→ 課題の目的: 以下の資料を、すべての行について一字も変えずに引用してください。

[語と要素の位置の記録]
╭──

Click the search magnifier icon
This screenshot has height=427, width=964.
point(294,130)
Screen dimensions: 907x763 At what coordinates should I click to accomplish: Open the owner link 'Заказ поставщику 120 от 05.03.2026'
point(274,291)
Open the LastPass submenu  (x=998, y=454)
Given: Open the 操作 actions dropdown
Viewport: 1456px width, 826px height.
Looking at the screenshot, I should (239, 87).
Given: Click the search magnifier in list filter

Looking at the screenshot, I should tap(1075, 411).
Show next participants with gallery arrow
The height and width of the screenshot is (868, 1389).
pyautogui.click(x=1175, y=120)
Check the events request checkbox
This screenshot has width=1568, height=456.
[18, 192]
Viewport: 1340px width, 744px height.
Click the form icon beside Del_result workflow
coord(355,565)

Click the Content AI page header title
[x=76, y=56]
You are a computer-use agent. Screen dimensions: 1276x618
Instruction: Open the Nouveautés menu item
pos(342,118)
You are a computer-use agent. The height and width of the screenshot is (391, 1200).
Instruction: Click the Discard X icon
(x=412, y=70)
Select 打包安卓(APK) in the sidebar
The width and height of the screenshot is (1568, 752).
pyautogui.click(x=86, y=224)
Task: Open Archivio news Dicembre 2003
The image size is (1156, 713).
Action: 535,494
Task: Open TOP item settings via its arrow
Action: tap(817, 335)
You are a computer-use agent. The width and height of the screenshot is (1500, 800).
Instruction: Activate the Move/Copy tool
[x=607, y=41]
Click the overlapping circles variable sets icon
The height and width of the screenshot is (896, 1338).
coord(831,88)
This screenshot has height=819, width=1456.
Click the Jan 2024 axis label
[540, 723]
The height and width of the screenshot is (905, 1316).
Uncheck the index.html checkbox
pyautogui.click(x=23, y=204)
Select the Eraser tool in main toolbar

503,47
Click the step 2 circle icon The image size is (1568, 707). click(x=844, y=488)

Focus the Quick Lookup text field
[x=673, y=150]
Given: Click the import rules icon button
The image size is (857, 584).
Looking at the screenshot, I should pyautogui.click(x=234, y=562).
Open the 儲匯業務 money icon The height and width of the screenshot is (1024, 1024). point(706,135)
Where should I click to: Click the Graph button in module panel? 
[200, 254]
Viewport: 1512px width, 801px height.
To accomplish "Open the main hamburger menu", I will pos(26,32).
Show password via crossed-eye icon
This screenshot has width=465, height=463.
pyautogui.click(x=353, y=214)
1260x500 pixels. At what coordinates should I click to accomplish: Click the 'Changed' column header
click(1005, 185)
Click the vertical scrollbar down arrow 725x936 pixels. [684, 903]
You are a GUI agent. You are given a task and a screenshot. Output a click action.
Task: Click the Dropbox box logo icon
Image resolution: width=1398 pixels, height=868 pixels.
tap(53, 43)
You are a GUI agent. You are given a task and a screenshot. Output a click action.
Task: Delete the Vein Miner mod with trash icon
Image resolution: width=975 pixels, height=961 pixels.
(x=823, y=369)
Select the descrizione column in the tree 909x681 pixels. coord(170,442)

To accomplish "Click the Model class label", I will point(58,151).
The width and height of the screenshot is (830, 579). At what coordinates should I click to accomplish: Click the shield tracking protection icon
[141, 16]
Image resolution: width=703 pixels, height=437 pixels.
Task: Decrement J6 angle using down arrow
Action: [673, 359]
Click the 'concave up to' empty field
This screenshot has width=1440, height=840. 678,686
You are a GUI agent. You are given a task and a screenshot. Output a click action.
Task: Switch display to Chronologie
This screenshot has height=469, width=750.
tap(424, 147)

╰──

→ 問題の解答:
Click the search magnifier icon
This screenshot has height=427, width=964.
point(294,130)
Screen dimensions: 907x763 At what coordinates should I click to accomplish: Open the owner link 'Заказ поставщику 120 от 05.03.2026'
point(274,291)
Open the LastPass submenu  (x=998, y=454)
Given: Open the 操作 actions dropdown
Viewport: 1456px width, 826px height.
Looking at the screenshot, I should (239, 87).
Given: Click the search magnifier in list filter

Looking at the screenshot, I should tap(1075, 411).
Show next participants with gallery arrow
The height and width of the screenshot is (868, 1389).
pyautogui.click(x=1175, y=120)
Check the events request checkbox
This screenshot has width=1568, height=456.
[18, 192]
Viewport: 1340px width, 744px height.
Click the form icon beside Del_result workflow
coord(355,565)

Click the Content AI page header title
[x=76, y=56]
You are a computer-use agent. Screen dimensions: 1276x618
Instruction: Open the Nouveautés menu item
pos(342,118)
You are a computer-use agent. The height and width of the screenshot is (391, 1200).
Instruction: Click the Discard X icon
(x=412, y=70)
Select 打包安卓(APK) in the sidebar
The width and height of the screenshot is (1568, 752).
pyautogui.click(x=86, y=224)
Task: Open Archivio news Dicembre 2003
The image size is (1156, 713).
Action: 535,494
Task: Open TOP item settings via its arrow
Action: tap(817, 335)
You are a computer-use agent. The width and height of the screenshot is (1500, 800).
Instruction: Activate the Move/Copy tool
[x=607, y=41]
Click the overlapping circles variable sets icon
The height and width of the screenshot is (896, 1338).
coord(831,88)
This screenshot has height=819, width=1456.
Click the Jan 2024 axis label
[540, 723]
The height and width of the screenshot is (905, 1316).
Uncheck the index.html checkbox
pyautogui.click(x=23, y=204)
Select the Eraser tool in main toolbar

503,47
Click the step 2 circle icon The image size is (1568, 707). click(x=844, y=488)

Focus the Quick Lookup text field
[x=673, y=150]
Given: Click the import rules icon button
The image size is (857, 584).
Looking at the screenshot, I should pyautogui.click(x=234, y=562).
Open the 儲匯業務 money icon The height and width of the screenshot is (1024, 1024). point(706,135)
Where should I click to: Click the Graph button in module panel? 
[200, 254]
Viewport: 1512px width, 801px height.
To accomplish "Open the main hamburger menu", I will pos(26,32).
Show password via crossed-eye icon
This screenshot has width=465, height=463.
pyautogui.click(x=353, y=214)
1260x500 pixels. At what coordinates should I click to accomplish: Click the 'Changed' column header
click(1005, 185)
Click the vertical scrollbar down arrow 725x936 pixels. [684, 903]
You are a GUI agent. You are given a task and a screenshot. Output a click action.
Task: Click the Dropbox box logo icon
Image resolution: width=1398 pixels, height=868 pixels.
tap(53, 43)
You are a GUI agent. You are given a task and a screenshot. Output a click action.
Task: Delete the Vein Miner mod with trash icon
Image resolution: width=975 pixels, height=961 pixels.
(x=823, y=369)
Select the descrizione column in the tree 909x681 pixels. coord(170,442)

To accomplish "Click the Model class label", I will point(58,151).
The width and height of the screenshot is (830, 579). At what coordinates should I click to accomplish: Click the shield tracking protection icon
[141, 16]
Image resolution: width=703 pixels, height=437 pixels.
Task: Decrement J6 angle using down arrow
Action: [673, 359]
Click the 'concave up to' empty field
This screenshot has width=1440, height=840. 678,686
You are a GUI agent. You are given a task and a screenshot. Output a click action.
Task: Switch display to Chronologie
This screenshot has height=469, width=750.
tap(424, 147)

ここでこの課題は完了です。